Durban a mis en place des blocs sanitaires communautaires, des toilettes publiques atypiques. Aménagés dans des conteneurs maritimes ordinaires, ils sont équipés d'eau courante, de lavabos, de douches et de toilettes. La ville compte près de 2 500 blocs sanitaires installés dans ses quartiers informels. Dans ces quartiers, les habitations sont construites avec des matériaux de récupération comme le bois et la tôle ondulée, et ne disposent ni d'eau courante ni de toilettes. La ville dispose de fonds pour installer et construire chaque année de nouveaux blocs sanitaires.

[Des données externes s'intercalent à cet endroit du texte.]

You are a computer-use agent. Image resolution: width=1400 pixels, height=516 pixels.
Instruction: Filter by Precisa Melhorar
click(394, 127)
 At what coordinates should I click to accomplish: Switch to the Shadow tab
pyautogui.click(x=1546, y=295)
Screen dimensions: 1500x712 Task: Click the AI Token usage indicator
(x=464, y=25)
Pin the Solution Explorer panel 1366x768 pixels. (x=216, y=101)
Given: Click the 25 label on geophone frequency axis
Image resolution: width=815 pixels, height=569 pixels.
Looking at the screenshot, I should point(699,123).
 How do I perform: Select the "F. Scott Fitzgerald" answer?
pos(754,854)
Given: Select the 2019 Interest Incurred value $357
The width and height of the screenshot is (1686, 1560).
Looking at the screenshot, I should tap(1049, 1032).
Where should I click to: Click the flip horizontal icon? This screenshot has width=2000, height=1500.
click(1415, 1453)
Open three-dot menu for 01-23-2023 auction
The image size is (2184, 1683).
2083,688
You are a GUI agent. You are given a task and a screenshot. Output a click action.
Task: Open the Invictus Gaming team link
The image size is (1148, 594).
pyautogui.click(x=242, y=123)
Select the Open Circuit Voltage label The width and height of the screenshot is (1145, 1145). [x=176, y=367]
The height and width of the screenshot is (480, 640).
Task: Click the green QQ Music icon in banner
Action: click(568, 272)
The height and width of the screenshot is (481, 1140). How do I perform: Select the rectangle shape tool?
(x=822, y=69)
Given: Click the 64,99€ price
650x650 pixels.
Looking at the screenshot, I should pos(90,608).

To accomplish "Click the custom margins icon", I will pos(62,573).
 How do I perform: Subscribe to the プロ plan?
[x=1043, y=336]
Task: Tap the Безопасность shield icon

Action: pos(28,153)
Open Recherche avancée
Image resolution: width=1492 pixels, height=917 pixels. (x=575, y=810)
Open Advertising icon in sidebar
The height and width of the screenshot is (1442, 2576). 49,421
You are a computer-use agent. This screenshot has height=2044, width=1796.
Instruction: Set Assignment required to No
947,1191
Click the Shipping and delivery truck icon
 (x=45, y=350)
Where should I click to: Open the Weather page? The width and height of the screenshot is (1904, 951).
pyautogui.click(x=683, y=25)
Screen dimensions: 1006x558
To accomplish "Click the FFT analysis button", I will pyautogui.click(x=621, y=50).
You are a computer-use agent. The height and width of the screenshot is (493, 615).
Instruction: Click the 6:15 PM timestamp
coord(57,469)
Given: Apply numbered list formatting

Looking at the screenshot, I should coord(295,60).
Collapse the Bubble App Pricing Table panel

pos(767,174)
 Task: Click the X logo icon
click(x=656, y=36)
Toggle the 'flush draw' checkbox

La ville vise également à transformer les déchets humains en compost utilisable. Elle teste également d'autres solutions pour éliminer les excréments et l'urine sans utiliser d'eau potable. Le point fort de cette ville réside dans son engagement indéfectible à fournir des services de gestion des déchets et de l'eau aux plus démunis. Même ses dirigeants estiment qu'il est de leur responsabilité morale de fournir de l'eau potable, des toilettes propres et des douches aux quartiers informels de la ville. C'est ainsi que Durban a établi la norme mondiale en matière d'accès à l'eau et à l'assainissement pour les plus démunis.
Qu’ont fait les dirigeants de la ville pour fournir de l’eau et des services d’assainissement aux pauvres ?
Les responsables municipaux de Durban ont également noué des partenariats avec les chefs de guerre afin de mobiliser le soutien des citoyens et de recueillir leurs commentaires pour améliorer les programmes. Par exemple, les groupes de dirigeants décident de l'emplacement des blocs sanitaires dans les colonies. Un service municipal distinct construit également des immeubles d'habitation permanents avec l'eau courante dans les salles de bains et les cuisines, ainsi que des toilettes à chasse d'eau. Il s'agit parfois de salles intégrées aux blocs sanitaires. Dans nombre de ces salles, les toilettes sont considérées comme un bien précieux.